Do you like to look at the big picture or focus on the details?
I think when I'm actually working on something I tend to get bogged down in detail. Even to the point that it can become quite debilitating. In the sense that nothing ever seems to come out perfectly how you want it. Which gets back to that answer just before about hindsight - in hindsight, the details disappear and the bigger picture becomes clearer, and I'm usually happier with that.

What was your motivation for starting The National Grid?
I think initially Jonty Valentine and I set up this publication because we wanted to start trying to write about graphic design, but not in a way that would be appropriate for existing publications in New Zealand. With that in mind, we soon realised that there was quite a lot of interesting stuff happening in and around graphic design in New Zealand that was never going to make it into the pages of Prodesign or Urbis, or worse yet the BeST Design Awards.

Both of our backgrounds were in art publishing - we'd both worked with galleries and artists around New Zealand to produce books and catalogues etc - and I think at some point we just wondered why design couldn't be talked about, treated, and represented in a similar way, by which I mean a more literate and ambitious sort of approach. Design writing in New Zealand - graphic design especially - tends to be dumbed-down for some reason. Perhaps it's that old idea that designers don't read? The National Grid was set up to go against that attitude, but also with some understanding that it wouldn't be everyone's cup of tea.

What's the biggest lesson you've learned from publishing a magazine?
The importance of our ability to develop a community around the publication has probably been our biggest and most valuable discovery. Perhaps this just sounds self-evident, but at the very beginning we were very naïve about all of this. Without our contributors this project wouldn't exist at all, and they deserve 99% of the credit here.

Easily the hardest thing about setting this publication up has been the fact that we are trying to find, cultivate and support a whole bunch of new 'writers' who mostly aren't writers at all, but practitioners like us, who feel that we might write about design in ways that are more speculative, resonant and useful than what we are currently used to seeing/reading in pre-existing publications on the subject in New Zealand.

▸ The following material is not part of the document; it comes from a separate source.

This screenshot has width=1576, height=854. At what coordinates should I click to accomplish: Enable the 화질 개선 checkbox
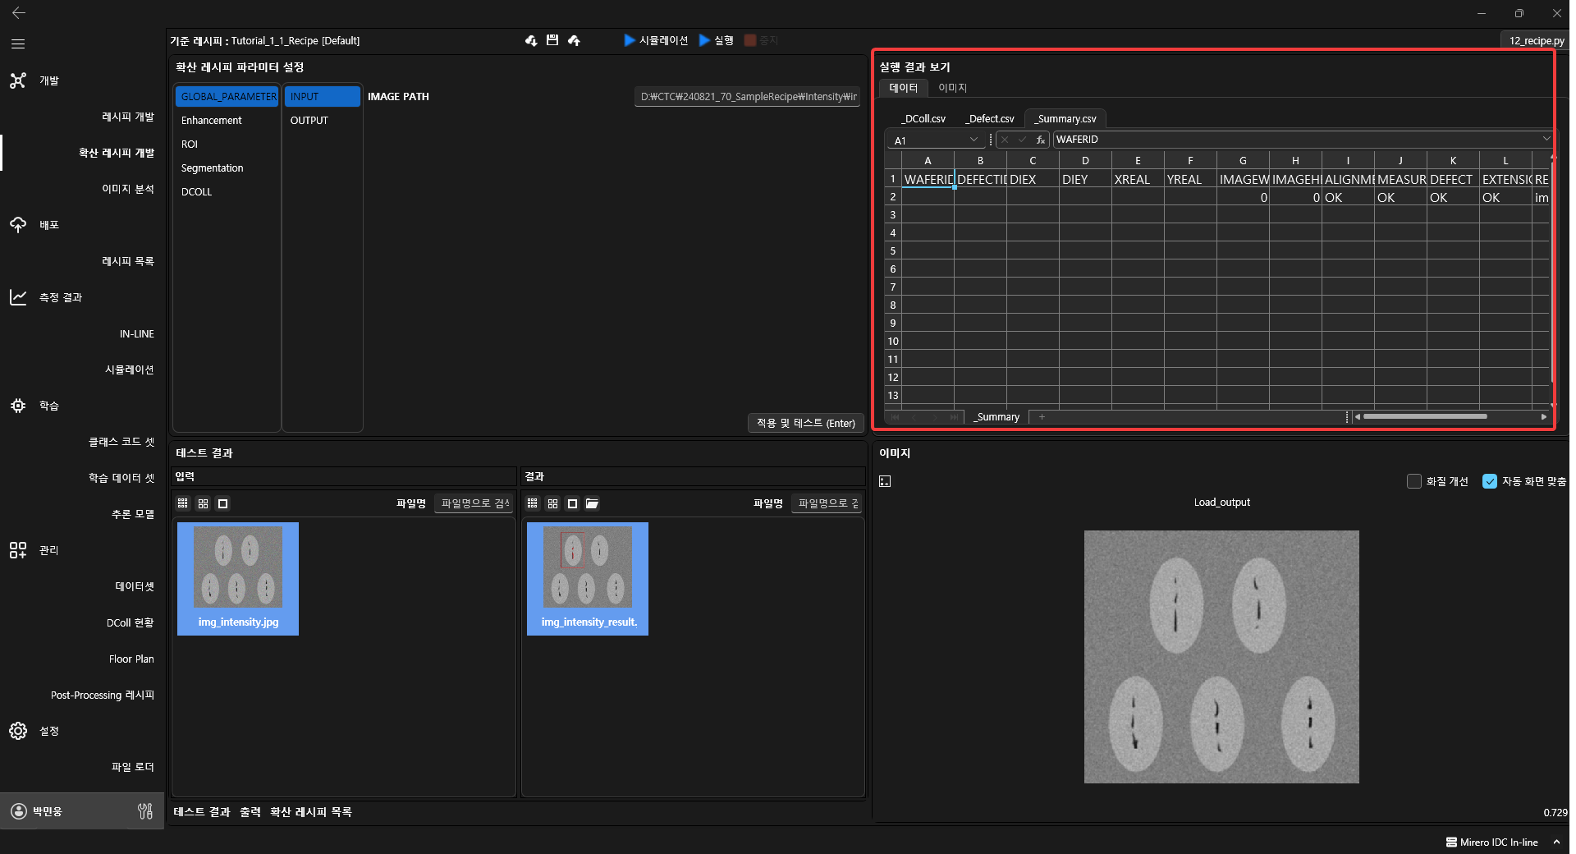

How is The National Grid funded, and how does this affect the magazine's production?
The National Grid carries no advertising and is funded through sponsorship, grants and goodwill. The printing of the first two issues was partly funded by Canterbury University because, as a lecturer there, I was able to put it down as 'research'. We didn't want the publication to be entirely academic, however - we like the idea that it can float around somewhere between academia and professional practice - and so inevitably we went our separate ways.

For our next two issues - #3 and #4 - we have received funding for printing from Creative New Zealand, which came as something of a surprise, and for which we are extremely grateful. Unfortunately though it doesn't seem to matter how much money you have, it's still almost impossible to get good printing done in New Zealand.

The fact that we rely on an awfully large amount of goodwill affects our production in two ways that I can think of right now. Firstly, and most importantly, people are generally doing things for us and/or giving things to us because they care. And I think that comes across in the publication - it has a sense of genuine 'care' about it (this is why I get so upset when printers rush it through and bugger things up). The only downside to this, and I'm not complaining, is that we can't really hurry people along. We have to wait for things to come in, rather than set hard and fast deadlines.

Many niche publications move online to avoid large overheads. What is it about print that appeals to you?
Partly it's just that my background is in design for print. I've never really designed a website and I certainly can't build them. To be honest, I don't spend a lot of time on the internet either - I prefer to read a magazine or a book. I suppose I was attracted to graphic design in the first place because I liked posters, magazines and books.

More objectively, perhaps, part of the motivation to do the publication was that it should be an archive of some sort, and I guess I'm still sceptical about the longevity of digital archives as opposed to libraries. I've lost a lot of work over the years because of dodgy hard-drives. I know there are some happy mediums between online/print out there now, and Natural Selection is a really good example. I like what they're doing a lot, I'm just not sure that kind of approach would be appropriate for us.

What do you think are the biggest challenges currently facing graphic designers in New Zealand?
Well, right now - having just had another print job go horribly wrong - I'd say it's printing! Printers here seem to approach their work as a 'trade' rather than a 'craft'. I suppose this is a result of growth and progress, and time-is-money, but it is a shame. Especially when more and more people are starting to send big print jobs - especially books - overseas.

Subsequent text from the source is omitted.